[Records contained in a dataset]

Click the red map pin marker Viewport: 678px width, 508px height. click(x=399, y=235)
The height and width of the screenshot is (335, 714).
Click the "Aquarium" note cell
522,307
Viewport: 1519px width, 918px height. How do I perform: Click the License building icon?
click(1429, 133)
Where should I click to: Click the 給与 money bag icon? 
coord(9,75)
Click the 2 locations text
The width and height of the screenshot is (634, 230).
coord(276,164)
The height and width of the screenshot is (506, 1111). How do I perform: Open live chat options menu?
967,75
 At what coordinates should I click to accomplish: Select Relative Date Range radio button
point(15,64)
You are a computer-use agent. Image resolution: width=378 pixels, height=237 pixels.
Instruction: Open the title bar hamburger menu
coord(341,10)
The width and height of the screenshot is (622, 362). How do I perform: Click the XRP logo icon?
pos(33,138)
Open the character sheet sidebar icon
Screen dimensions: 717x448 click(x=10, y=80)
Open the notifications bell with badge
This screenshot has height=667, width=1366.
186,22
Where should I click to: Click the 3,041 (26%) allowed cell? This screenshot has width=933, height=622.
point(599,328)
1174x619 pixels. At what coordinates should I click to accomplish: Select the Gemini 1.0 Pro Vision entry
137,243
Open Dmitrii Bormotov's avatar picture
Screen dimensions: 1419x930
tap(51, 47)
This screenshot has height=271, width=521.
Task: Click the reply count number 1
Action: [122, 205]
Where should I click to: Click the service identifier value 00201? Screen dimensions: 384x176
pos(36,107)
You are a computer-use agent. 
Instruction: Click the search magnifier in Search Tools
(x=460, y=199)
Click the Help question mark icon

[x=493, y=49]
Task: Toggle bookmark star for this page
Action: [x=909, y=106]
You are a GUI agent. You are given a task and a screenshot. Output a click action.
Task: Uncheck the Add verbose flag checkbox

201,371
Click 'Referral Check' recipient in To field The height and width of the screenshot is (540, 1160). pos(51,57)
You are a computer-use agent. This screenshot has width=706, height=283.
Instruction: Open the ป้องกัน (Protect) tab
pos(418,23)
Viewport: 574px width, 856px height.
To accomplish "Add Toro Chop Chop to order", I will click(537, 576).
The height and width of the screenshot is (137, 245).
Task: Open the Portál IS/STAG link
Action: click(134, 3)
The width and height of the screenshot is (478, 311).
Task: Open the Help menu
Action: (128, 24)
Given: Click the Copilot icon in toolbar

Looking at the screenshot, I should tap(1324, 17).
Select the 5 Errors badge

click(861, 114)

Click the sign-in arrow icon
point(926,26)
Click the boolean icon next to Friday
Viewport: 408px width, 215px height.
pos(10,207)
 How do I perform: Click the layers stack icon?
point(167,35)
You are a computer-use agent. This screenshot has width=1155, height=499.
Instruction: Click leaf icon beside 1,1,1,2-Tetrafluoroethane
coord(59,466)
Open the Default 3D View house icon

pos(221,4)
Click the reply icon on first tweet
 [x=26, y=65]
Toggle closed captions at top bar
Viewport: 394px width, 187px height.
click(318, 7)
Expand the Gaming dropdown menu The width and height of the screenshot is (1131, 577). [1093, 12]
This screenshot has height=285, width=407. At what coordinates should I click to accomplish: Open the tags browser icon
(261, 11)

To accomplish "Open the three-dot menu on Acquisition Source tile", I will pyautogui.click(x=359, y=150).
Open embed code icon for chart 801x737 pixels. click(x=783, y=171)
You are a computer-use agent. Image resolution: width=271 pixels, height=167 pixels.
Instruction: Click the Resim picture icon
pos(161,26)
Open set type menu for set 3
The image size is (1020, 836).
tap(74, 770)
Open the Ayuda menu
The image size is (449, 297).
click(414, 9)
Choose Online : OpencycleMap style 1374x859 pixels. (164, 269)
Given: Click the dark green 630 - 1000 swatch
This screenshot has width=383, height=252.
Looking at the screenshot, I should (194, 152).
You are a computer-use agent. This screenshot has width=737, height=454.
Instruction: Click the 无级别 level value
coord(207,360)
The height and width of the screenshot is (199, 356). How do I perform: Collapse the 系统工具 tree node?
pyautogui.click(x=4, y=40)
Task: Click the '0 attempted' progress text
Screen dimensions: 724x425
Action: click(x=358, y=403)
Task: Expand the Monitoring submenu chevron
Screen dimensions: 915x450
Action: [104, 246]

- **Exercise brief**: Transcribe the data above completely and exactly.

- **Response box**:
Click the red map pin marker Viewport: 678px width, 508px height. click(x=399, y=235)
The height and width of the screenshot is (335, 714).
Click the "Aquarium" note cell
522,307
Viewport: 1519px width, 918px height. How do I perform: Click the License building icon?
click(1429, 133)
Where should I click to: Click the 給与 money bag icon? 
coord(9,75)
Click the 2 locations text
The width and height of the screenshot is (634, 230).
coord(276,164)
The height and width of the screenshot is (506, 1111). How do I perform: Open live chat options menu?
967,75
 At what coordinates should I click to accomplish: Select Relative Date Range radio button
point(15,64)
You are a computer-use agent. Image resolution: width=378 pixels, height=237 pixels.
Instruction: Open the title bar hamburger menu
coord(341,10)
The width and height of the screenshot is (622, 362). How do I perform: Click the XRP logo icon?
pos(33,138)
Open the character sheet sidebar icon
Screen dimensions: 717x448 click(x=10, y=80)
Open the notifications bell with badge
This screenshot has height=667, width=1366.
186,22
Where should I click to: Click the 3,041 (26%) allowed cell? This screenshot has width=933, height=622.
point(599,328)
1174x619 pixels. At what coordinates should I click to accomplish: Select the Gemini 1.0 Pro Vision entry
137,243
Open Dmitrii Bormotov's avatar picture
Screen dimensions: 1419x930
tap(51, 47)
This screenshot has height=271, width=521.
Task: Click the reply count number 1
Action: [122, 205]
Where should I click to: Click the service identifier value 00201? Screen dimensions: 384x176
pos(36,107)
You are a computer-use agent. 
Instruction: Click the search magnifier in Search Tools
(x=460, y=199)
Click the Help question mark icon

[x=493, y=49]
Task: Toggle bookmark star for this page
Action: [x=909, y=106]
You are a GUI agent. You are given a task and a screenshot. Output a click action.
Task: Uncheck the Add verbose flag checkbox

201,371
Click 'Referral Check' recipient in To field The height and width of the screenshot is (540, 1160). pos(51,57)
You are a computer-use agent. This screenshot has width=706, height=283.
Instruction: Open the ป้องกัน (Protect) tab
pos(418,23)
Viewport: 574px width, 856px height.
To accomplish "Add Toro Chop Chop to order", I will click(537, 576).
The height and width of the screenshot is (137, 245).
Task: Open the Portál IS/STAG link
Action: click(134, 3)
The width and height of the screenshot is (478, 311).
Task: Open the Help menu
Action: (128, 24)
Given: Click the Copilot icon in toolbar

Looking at the screenshot, I should tap(1324, 17).
Select the 5 Errors badge

click(861, 114)

Click the sign-in arrow icon
point(926,26)
Click the boolean icon next to Friday
Viewport: 408px width, 215px height.
pos(10,207)
 How do I perform: Click the layers stack icon?
point(167,35)
You are a computer-use agent. This screenshot has width=1155, height=499.
Instruction: Click leaf icon beside 1,1,1,2-Tetrafluoroethane
coord(59,466)
Open the Default 3D View house icon

pos(221,4)
Click the reply icon on first tweet
 [x=26, y=65]
Toggle closed captions at top bar
Viewport: 394px width, 187px height.
click(318, 7)
Expand the Gaming dropdown menu The width and height of the screenshot is (1131, 577). [1093, 12]
This screenshot has height=285, width=407. At what coordinates should I click to accomplish: Open the tags browser icon
(261, 11)

To accomplish "Open the three-dot menu on Acquisition Source tile", I will pyautogui.click(x=359, y=150).
Open embed code icon for chart 801x737 pixels. click(x=783, y=171)
You are a computer-use agent. Image resolution: width=271 pixels, height=167 pixels.
Instruction: Click the Resim picture icon
pos(161,26)
Open set type menu for set 3
The image size is (1020, 836).
tap(74, 770)
Open the Ayuda menu
The image size is (449, 297).
click(414, 9)
Choose Online : OpencycleMap style 1374x859 pixels. (164, 269)
Given: Click the dark green 630 - 1000 swatch
This screenshot has width=383, height=252.
Looking at the screenshot, I should (194, 152).
You are a computer-use agent. This screenshot has width=737, height=454.
Instruction: Click the 无级别 level value
coord(207,360)
The height and width of the screenshot is (199, 356). How do I perform: Collapse the 系统工具 tree node?
pyautogui.click(x=4, y=40)
Task: Click the '0 attempted' progress text
Screen dimensions: 724x425
Action: click(x=358, y=403)
Task: Expand the Monitoring submenu chevron
Screen dimensions: 915x450
Action: [104, 246]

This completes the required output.